Linear perspective rests on a single geometric observation: parallel lines in three-dimensional space appear to converge at a vanishing point on the picture plane. Brunelleschi's contemporary Leon Battista Alberti codified the technique in his 1435 treatise Della Pittura, providing step-by-step instructions for constructing a one-point perspective grid: choose a horizon line, place a vanishing point on it, draw orthogonals from the picture's edges to that point, and the receding floor tiles, ceilings, and architectural lines fall into geometrically consistent place. Two-point perspective (two vanishing points on the horizon, used for objects viewed at an angle) and three-point perspective (a third vanishing point above or below, used for extreme upward or downward views) extend the technique. The mathematics is projective geometry — the study of properties preserved under projection from a viewpoint to a plane — though it would not be formally axiomatized until Desargues in the seventeenth century. Atmospheric perspective (Leonardo da Vinci's contribution): distant objects appear bluer, paler, and less distinct because the intervening air scatters short-wavelength light — a principle that turns out to be physical optics anticipating Rayleigh scattering by 400 years. The technique made possible spatial illusionism of unprecedented accuracy: Masaccio's Trinity (1427), Piero della Francesca's Flagellation (~1455), Raphael's School of Athens (1509–11) all stage figures in mathematically coherent architectural spaces. Trompe-l'œil ceiling paintings — Andrea Pozzo's Apotheosis of Saint Ignatius (1685) — extended the trick to make solid ceilings appear to open into infinite skies. Modernist painting (1880–) deliberately broke with linear perspective: Cézanne's planar simultaneities (Mont Sainte-Victoire), Cubism's multiple viewpoints (Picasso's Les Demoiselles d'Avignon), abstract expressionism's flatness (Pollock's Convergence) — each move was, partly, a refusal of Brunelleschi's contract.

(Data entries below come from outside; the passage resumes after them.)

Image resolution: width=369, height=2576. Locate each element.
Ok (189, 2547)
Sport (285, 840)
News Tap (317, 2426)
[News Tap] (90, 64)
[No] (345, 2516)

Computer graphics implements linear perspective as the projection matrix in every 3D rendering pipeline; every video game, animated film, CAD program, and AR headset is doing perspective transforms millions of times per second. Architectural visualization, virtual production (the LED walls behind The Mandalorian), VR and AR all rely on real-time perspective rendering. Photogrammetry — reconstructing 3D models from 2D photographs — runs perspective in reverse, recovering camera positions and scene geometry from the projective constraints. AI image generation (diffusion models) has had to learn perspective by example; early models produced famously perspective-broken images, while current ones get most basic cases right but still fail subtly on architectural interiors. The little geometric trick Brunelleschi worked out at the cathedral door is now the dominant visual convention of human-made imagery — and the underlying technique of nearly every screen anyone looks at.